Stored data:
= Beginning of Section =
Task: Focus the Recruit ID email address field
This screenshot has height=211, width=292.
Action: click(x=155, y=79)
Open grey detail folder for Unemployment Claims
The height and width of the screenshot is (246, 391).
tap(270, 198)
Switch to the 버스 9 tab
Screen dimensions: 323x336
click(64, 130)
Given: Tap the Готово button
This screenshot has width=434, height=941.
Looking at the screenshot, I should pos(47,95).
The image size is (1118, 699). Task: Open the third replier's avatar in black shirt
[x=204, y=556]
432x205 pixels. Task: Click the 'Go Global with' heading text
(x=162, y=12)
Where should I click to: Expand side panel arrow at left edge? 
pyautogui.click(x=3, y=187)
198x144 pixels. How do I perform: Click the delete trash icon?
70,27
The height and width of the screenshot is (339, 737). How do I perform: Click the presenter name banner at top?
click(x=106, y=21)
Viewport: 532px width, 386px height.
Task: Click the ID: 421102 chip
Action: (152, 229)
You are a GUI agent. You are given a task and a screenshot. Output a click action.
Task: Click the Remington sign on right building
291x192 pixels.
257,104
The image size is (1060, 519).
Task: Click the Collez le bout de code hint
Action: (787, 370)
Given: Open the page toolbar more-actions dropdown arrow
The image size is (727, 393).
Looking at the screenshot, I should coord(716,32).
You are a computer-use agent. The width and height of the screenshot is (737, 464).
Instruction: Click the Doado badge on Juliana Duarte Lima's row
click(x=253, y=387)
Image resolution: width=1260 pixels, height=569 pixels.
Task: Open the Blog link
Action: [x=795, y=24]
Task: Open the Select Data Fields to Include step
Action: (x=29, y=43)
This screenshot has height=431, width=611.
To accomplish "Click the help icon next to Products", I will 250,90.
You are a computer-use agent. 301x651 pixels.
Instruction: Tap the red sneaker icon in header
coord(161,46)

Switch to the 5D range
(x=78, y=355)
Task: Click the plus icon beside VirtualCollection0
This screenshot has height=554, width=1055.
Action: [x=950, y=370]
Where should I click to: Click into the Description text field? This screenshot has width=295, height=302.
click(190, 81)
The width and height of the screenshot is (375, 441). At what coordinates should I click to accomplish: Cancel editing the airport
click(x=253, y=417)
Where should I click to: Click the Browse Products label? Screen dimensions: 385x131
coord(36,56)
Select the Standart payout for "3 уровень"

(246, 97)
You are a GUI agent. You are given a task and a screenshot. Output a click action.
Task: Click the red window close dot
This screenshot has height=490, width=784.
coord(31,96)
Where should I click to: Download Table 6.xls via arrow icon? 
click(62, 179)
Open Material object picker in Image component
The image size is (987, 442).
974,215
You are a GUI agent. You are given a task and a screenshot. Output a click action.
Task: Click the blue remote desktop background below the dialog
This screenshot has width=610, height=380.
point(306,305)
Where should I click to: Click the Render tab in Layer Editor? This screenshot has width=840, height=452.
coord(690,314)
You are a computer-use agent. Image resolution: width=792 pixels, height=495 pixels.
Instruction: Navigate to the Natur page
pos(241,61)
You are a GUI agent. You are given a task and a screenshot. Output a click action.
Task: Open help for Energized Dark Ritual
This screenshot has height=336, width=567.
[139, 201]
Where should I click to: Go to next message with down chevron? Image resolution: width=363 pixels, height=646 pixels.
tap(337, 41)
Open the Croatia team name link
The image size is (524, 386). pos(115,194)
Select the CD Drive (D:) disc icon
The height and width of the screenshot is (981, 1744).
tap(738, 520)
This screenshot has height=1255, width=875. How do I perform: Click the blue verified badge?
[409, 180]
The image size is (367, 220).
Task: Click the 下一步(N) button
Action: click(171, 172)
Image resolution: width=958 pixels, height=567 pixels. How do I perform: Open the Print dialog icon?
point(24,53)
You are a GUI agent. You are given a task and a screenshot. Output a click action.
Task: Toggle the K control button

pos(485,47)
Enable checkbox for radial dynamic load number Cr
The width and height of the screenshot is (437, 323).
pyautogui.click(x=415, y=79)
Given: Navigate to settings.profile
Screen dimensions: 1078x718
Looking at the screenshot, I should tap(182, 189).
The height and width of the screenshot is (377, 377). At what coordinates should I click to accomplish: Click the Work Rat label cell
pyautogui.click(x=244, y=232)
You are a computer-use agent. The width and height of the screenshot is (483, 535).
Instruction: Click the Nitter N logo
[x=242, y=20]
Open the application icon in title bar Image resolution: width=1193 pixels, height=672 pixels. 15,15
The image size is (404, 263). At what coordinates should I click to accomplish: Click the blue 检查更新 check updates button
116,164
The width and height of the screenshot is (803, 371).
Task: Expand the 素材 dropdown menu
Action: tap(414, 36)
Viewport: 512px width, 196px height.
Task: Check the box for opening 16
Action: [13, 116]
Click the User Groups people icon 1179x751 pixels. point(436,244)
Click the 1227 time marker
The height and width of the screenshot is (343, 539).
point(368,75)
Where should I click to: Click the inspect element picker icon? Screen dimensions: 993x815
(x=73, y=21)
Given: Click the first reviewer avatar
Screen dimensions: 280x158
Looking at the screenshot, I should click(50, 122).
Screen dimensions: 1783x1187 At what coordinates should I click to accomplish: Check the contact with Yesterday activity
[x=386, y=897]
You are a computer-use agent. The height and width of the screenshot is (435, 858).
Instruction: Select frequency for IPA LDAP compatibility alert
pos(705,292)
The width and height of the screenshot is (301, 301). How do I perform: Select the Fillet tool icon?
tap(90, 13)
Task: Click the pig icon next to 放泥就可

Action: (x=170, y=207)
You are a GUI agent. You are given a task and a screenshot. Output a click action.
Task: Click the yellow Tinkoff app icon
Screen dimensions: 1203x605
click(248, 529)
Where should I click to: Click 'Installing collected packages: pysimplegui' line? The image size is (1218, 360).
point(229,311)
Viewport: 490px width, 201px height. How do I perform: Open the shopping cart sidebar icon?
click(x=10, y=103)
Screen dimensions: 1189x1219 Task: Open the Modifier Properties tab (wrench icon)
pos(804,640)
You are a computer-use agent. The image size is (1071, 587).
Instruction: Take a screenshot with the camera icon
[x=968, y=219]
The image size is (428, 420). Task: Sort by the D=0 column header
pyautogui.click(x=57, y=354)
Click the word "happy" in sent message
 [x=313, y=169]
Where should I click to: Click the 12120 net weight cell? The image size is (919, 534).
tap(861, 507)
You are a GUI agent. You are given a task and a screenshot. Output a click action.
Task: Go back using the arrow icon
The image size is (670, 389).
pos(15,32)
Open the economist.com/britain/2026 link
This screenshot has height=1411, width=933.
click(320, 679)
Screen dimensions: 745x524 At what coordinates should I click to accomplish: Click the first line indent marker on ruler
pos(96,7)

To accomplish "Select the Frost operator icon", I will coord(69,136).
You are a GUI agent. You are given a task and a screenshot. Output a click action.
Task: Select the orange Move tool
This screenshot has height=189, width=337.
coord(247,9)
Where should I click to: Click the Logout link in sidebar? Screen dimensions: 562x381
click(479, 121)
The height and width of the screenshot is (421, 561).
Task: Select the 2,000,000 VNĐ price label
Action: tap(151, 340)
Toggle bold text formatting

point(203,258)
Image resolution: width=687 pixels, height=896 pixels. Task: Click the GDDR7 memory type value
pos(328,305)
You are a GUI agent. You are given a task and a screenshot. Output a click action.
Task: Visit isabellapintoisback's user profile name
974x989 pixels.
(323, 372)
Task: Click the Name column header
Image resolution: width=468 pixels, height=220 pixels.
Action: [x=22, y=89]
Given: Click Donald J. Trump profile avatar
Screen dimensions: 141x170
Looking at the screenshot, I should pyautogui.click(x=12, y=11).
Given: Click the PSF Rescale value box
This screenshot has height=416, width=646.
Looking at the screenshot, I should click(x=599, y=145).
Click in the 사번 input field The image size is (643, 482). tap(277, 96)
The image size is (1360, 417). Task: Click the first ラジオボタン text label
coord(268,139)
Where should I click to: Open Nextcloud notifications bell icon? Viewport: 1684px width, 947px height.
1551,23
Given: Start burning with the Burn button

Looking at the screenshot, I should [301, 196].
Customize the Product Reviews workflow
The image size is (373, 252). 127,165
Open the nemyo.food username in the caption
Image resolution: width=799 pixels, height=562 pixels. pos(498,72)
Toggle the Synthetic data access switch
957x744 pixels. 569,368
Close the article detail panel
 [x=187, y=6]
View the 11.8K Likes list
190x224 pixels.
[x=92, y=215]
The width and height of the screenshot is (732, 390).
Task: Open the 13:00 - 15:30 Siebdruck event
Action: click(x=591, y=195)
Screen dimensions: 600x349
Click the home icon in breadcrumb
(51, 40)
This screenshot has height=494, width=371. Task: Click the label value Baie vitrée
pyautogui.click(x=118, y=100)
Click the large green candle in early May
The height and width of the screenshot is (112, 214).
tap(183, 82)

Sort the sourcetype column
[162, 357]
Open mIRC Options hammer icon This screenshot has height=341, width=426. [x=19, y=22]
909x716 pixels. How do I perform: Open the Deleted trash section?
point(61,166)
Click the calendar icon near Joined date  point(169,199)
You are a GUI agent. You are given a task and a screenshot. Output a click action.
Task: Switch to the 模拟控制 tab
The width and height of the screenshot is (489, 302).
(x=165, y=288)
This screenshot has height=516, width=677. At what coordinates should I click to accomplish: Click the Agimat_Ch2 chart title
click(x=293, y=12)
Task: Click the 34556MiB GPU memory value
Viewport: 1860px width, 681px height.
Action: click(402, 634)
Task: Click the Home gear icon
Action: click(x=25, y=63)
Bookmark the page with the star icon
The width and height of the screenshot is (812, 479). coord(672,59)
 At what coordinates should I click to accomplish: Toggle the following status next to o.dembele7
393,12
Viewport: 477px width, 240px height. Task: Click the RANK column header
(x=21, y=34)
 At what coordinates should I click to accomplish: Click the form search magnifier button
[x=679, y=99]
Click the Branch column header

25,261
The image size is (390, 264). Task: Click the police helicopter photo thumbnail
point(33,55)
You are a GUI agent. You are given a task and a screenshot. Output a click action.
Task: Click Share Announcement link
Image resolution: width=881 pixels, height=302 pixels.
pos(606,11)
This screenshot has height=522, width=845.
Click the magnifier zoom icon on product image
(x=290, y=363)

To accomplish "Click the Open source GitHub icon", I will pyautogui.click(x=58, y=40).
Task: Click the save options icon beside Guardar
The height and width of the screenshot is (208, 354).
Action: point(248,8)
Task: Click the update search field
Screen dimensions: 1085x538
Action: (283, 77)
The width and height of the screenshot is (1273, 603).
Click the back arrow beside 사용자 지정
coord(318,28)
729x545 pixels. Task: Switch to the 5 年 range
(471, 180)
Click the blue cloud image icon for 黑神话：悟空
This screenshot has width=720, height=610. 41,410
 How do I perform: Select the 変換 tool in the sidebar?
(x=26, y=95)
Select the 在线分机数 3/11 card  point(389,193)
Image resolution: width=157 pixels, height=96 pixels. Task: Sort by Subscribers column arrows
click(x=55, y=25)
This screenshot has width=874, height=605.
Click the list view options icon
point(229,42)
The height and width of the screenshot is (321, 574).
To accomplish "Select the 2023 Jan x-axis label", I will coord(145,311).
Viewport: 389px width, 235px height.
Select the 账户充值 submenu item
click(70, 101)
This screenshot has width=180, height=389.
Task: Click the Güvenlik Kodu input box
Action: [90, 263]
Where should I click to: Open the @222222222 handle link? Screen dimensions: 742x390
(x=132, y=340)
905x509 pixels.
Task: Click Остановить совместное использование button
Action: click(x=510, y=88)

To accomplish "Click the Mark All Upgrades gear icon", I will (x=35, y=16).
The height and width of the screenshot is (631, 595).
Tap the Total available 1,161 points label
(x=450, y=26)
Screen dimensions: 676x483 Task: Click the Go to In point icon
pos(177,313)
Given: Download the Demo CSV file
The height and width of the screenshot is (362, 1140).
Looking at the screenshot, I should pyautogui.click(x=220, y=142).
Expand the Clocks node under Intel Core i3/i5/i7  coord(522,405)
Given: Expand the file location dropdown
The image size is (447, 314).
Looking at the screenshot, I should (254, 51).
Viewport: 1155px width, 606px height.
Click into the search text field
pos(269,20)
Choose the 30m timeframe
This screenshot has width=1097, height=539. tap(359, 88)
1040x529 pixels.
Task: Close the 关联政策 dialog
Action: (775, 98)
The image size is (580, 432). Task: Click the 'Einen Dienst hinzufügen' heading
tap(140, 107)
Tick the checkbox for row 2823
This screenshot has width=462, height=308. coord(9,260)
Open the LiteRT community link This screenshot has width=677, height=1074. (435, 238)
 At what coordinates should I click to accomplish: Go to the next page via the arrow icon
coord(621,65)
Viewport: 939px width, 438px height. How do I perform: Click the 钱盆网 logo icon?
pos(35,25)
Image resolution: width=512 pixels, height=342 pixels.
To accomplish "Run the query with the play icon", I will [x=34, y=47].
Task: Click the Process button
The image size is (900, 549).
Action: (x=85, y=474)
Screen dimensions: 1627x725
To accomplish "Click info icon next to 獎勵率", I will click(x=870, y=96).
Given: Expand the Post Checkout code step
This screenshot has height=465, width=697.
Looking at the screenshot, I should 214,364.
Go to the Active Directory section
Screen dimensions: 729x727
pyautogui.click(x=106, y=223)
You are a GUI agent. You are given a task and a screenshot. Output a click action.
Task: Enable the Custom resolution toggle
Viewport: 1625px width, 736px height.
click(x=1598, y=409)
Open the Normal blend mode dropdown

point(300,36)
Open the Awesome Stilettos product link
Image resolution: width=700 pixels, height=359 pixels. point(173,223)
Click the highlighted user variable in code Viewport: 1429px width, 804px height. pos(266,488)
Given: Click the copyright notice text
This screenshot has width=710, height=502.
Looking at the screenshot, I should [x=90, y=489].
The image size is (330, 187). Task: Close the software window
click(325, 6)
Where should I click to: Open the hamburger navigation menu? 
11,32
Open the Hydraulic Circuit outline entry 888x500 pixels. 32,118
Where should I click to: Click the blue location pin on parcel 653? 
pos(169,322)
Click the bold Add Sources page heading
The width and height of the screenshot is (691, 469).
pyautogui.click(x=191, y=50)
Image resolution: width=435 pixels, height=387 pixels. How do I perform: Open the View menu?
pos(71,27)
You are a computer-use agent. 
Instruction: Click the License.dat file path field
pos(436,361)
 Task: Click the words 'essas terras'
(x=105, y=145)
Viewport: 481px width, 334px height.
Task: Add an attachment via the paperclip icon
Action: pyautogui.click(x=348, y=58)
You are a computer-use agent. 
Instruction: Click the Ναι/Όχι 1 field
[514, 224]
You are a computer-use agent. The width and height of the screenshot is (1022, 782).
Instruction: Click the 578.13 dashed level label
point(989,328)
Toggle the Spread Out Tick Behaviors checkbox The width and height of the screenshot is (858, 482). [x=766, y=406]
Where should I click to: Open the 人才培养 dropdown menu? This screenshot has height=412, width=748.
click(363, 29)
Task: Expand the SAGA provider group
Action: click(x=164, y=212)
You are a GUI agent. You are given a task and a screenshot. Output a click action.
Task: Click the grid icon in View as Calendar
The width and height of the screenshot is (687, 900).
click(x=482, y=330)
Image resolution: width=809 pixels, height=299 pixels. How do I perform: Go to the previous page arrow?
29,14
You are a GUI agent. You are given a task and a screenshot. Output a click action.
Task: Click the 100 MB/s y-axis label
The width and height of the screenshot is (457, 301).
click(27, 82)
= End of Section =
• What this task involves
Return the lines above precisely as they appear, beginning at the first line and ending at the line with "Given: Tap the Готово button", and nothing after it.

• Reply
Task: Focus the Recruit ID email address field
This screenshot has height=211, width=292.
Action: click(x=155, y=79)
Open grey detail folder for Unemployment Claims
The height and width of the screenshot is (246, 391).
tap(270, 198)
Switch to the 버스 9 tab
Screen dimensions: 323x336
click(64, 130)
Given: Tap the Готово button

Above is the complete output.